Suggested Binding Protocols for XENOSLIDES
Suggested binding protocol for use with XENOSLIDE A (aminosilane) and aminosilane coverslips:
1. Slides are silanated and ready to use as received. They can be stored at room temperature.
2. Prepare a solution of the cDNA to be spotted. The DNA concentration can be in the range of 1 ng to 1 ug per ml.
3. Spot size can be controlled by use of solvent mixtures. Correct choice of co-solvent will result in lower surface tension of the mixture compared to water and controlled spreading of the spot. Volatility of the solvent mixture and thus the drying time can also be controlled by solvent composition. Use of a lower volatility co- solvent will increase the drying time. DMSO is frequently use since it is a good solvent for DNA, is miscible with water in all proportions and has lower surface tension and lower volatility than water. Typically, up to 50% DMSO is used. Alternatively, glycerol can be used in place of DMSO.
4. Spot the solution onto the slide. If you are using water only, it is helpful to maintain a humidity of 75-80% for a few minutes to allow binding to take place.
5. Some researchers crosslink the DNA to the slide by exposing the slide to UV light up to about 200 millijoules of radiation. The slide is now ready for hybridization.
Note: For additional binding suggestions, see the recent article from TIGR in Biotechniques magazine, Sept. 2000.
Suggested Binding Protocol for XENOSLIDE N (nickel chelate surface) and nickel chelate cover slips. Also for use with cobalt chelate surfaces.
1. The slides are coated with the chelating agent and are charged with either nickel or cobalt ions. They are ready to use as received. They can be stored at room temperature.
2. Prepare a solution of the his-tagged protein or peptide in a neutral pH buffer or a slightly basic buffer. Tris buffer is a good choice. The solution concentration should be in the range of 1 - 3 ug/ml.
3. Spot the solution onto the slide or cover slip. Keep the slide wet for 5 -10 minutes by putting it into a humid chamber. This allows the binding to take place.
4. Air dry the slide. It is now ready for use in capture experiments.
Suggested binding Protocol for XENOSLIDE D (aldehyde surface)
1. The slides are chemically modified to have a high density of aldehyde groups on the surface. These groups immobilize aminolabeled DNA, proteins and peptides by Schiff base chemistry.
2. Prepare a solution of the amino labeled oligo in a neutral pH buffer at a concentration of 1 -3 ug/ml. Do not use Tris buffers because these contain free amine groups that can react with the plate surface and prevent oligo binding.
3. Spot the oligo onto the slide. Keep the slide wet for 5 -10 minutes by putting it into a humid chamber at a relative humidity of 50 - 70 %.

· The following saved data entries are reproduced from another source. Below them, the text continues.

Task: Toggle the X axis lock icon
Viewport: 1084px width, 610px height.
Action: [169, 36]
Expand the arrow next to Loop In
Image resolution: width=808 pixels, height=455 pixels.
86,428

4. The Schiff base reaction is reversible at acid pH. For greater stability, reduce the Schiff base with sodium borohydride. A 1% solution in water, 30 minutes at room temperature is usually adequate. This also blocks unreacted groups. If you omit the reducing step, block the unreacted aldehyde groups with a solution of ethanolamine in water (1% by volume).
5. Air dry the slide. It is now ready to use in hybridization tests.
Suggested binding Protocol for XENOSLIDE E (epoxy surface)
1. The slides are chemically modified to have a high density of epoxy groups on the surface. The epoxy group is highly reactive to primary amino groups and hydroxy groups at high pH.
2. Prepare a solution of the oligo or peptide to be bound in a solution at pH 10.5 - 11 at a concentration of 1 - 3 ug/ml
3. Spot the oligo solution onto the slide. Keep the slide wet for 5 - 10 minutes by putting it into a humid chamber at relative humidity of 50 - 70%.
4. Blocking of the slide is usually not necessary because the reaction of the epoxy group at neutral pH is quite slow. Therefore DNA and oligos will only bind by hybridization.
5. Air dry the slide. It is now ready for hybridization experiments.
Suggested Binding Protocol for XENOSLIDE S (streptavidin surface)
1. The slides have a high density of streptavidin immobilized on the surface. The binding capacity is approximately 5 picomoles of biotin binding sites per cm. sq. The slides are ready to use as received. Store unused slides in their container in the refrigerator.
2. Prepare a solution of the biotinylated oligo at a concentration of 1 - 3 ug/ml in a neutral pH buffer such as 1 X SSC or phosphate buffer.
3. Spot the oligo solution onto the slide. Keep the slide wet for 5 -10 minutes by putting it into a humid chamber at a relative humidity of 50 -70 %
4. Air dry the slide. It is now ready for hybridization experiments.